Scientists Are Trying to Make Kale Suck Less So You’ll Eat It and Prosper

Doesn't involve putting it on a burger, unfortunately

November 30, 2016 9:00 am

Mother Nature is a funny farmer.

Take kale.

On the surface, it’s a bitter, coarse plant that gets stuck in your teeth. Ideally, this would not be something humans eat. But it turns out kale is packed with nutrients that make you hale and hearty. Accordingly, over the past decade, health nuts have zeroed in on kale — plucking it from its former position as Pizza Hut ‘s salad bar garnish of choice — and dumped it en masse into smoothies, salads, rice bowls and even crispy chips.

Nevertheless, for most of us, kale remains a fad food that, whether we like it or not, holds the high level of vitamins (more C than an orange), fiber, fatty acids and magnesium our diets somehow lack. And so we eat it, begrudgingly.

Which is why we’re over the moon that a group scientists are on a mission to make kale suck less for us Americans. Because, hell, sometimes you’ve got to surrender to win.

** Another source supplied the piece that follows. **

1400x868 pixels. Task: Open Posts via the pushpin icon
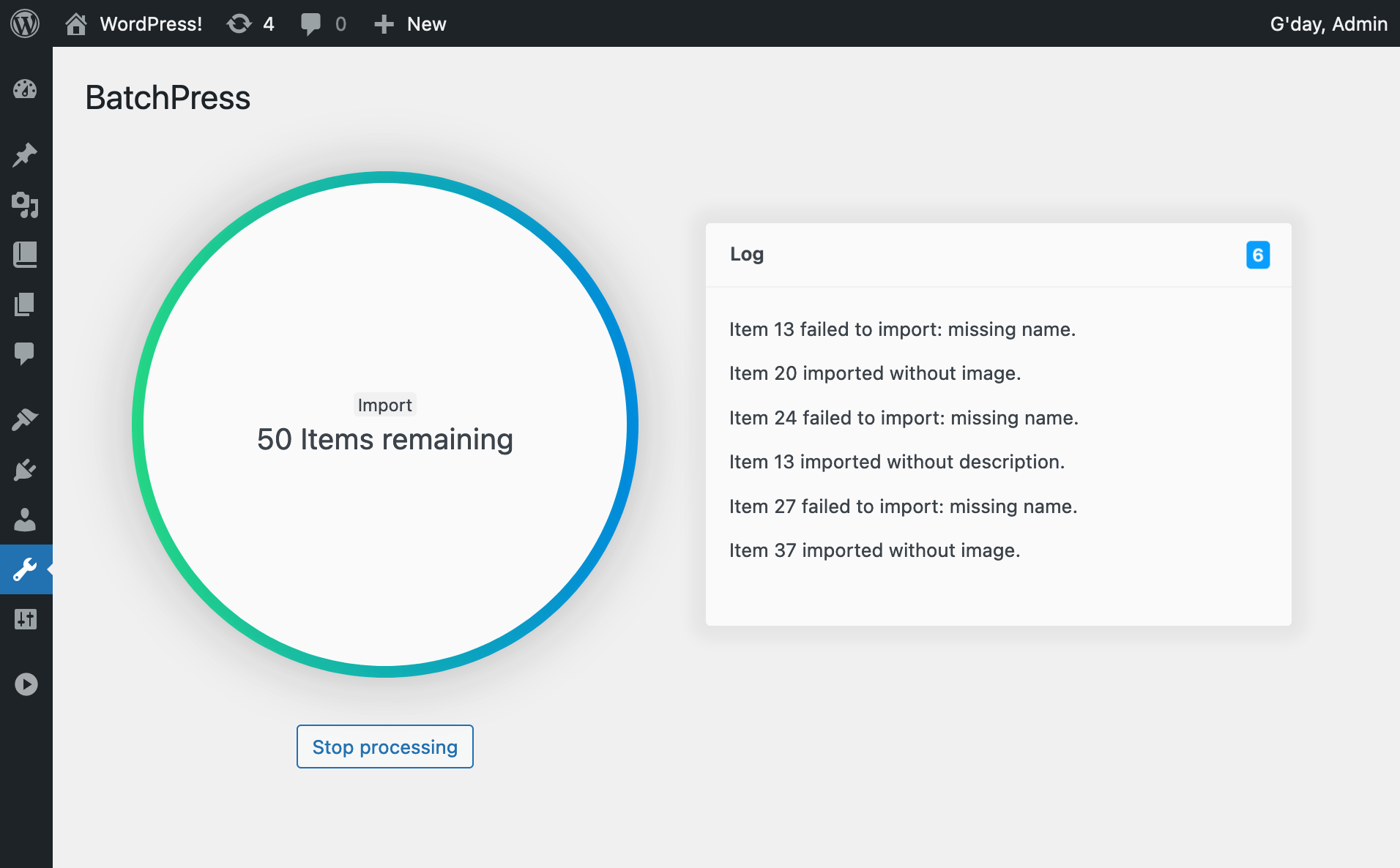(25, 154)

As NPR reported, scientists at Cornell University have been doing focus groups with kale lovers and haters to zero in how to make the leafy green more delicious. Predictably, the stuff that makes kale so damn healthy is the very stuff that also makes it stiff and bitter.

To be less desirable to bugs and birds, it needs to be bitter. And all of those nutrients are what make it bitter. It’s also a winter vegetable, which means it grows better in the cold, so it needs to be stiff to withstand the freezing temps. In fact, it grows better when it’s freezing.

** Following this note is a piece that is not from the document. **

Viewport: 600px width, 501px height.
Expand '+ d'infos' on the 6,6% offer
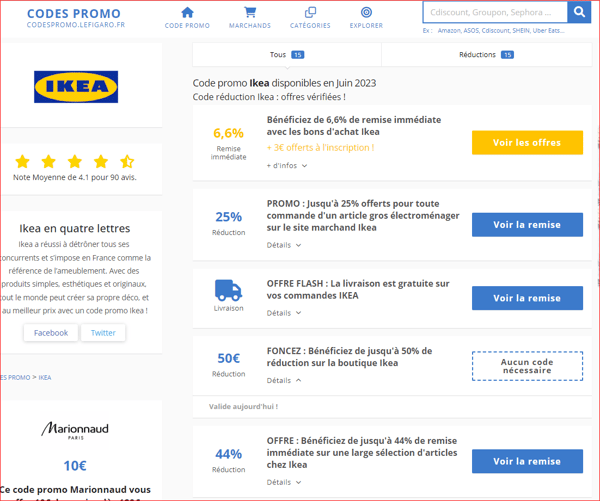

Given how long it would take to develop and grow a new strain, we’re looking at eight years until a new, more delicious kale is available.

This news sparked some discussion between us editors at InsideHook, and even challenged a long-held view your humble editor held that kale had to be cooked to be healthy. Some nutritionists believe that it can inhibit iodine uptake, which is bad for your thyroid and may lead to weight gain, kidney stones and inflammation. Also, kale contains raffinose, a sugar that’s difficult for our bodies to digest so much of the plant’s vim is flushed from our system before it’s absorbed.

“Not 100 percent true,” says nutritionist Derek Johnson of New Metabolism. “A healthy stomach is designed to break down raw vegetables as long as that person does not have a sensitivity or allergy to them. The benefits to press juicing kale are enormous, that also goes for adding to smoothies where you keep the fiber of the plant.”

Of course, nutrition, as a science, is barely 100 years old, so we’ll temper any of this with a grain of, er, salt.

Either way, eat your veggies.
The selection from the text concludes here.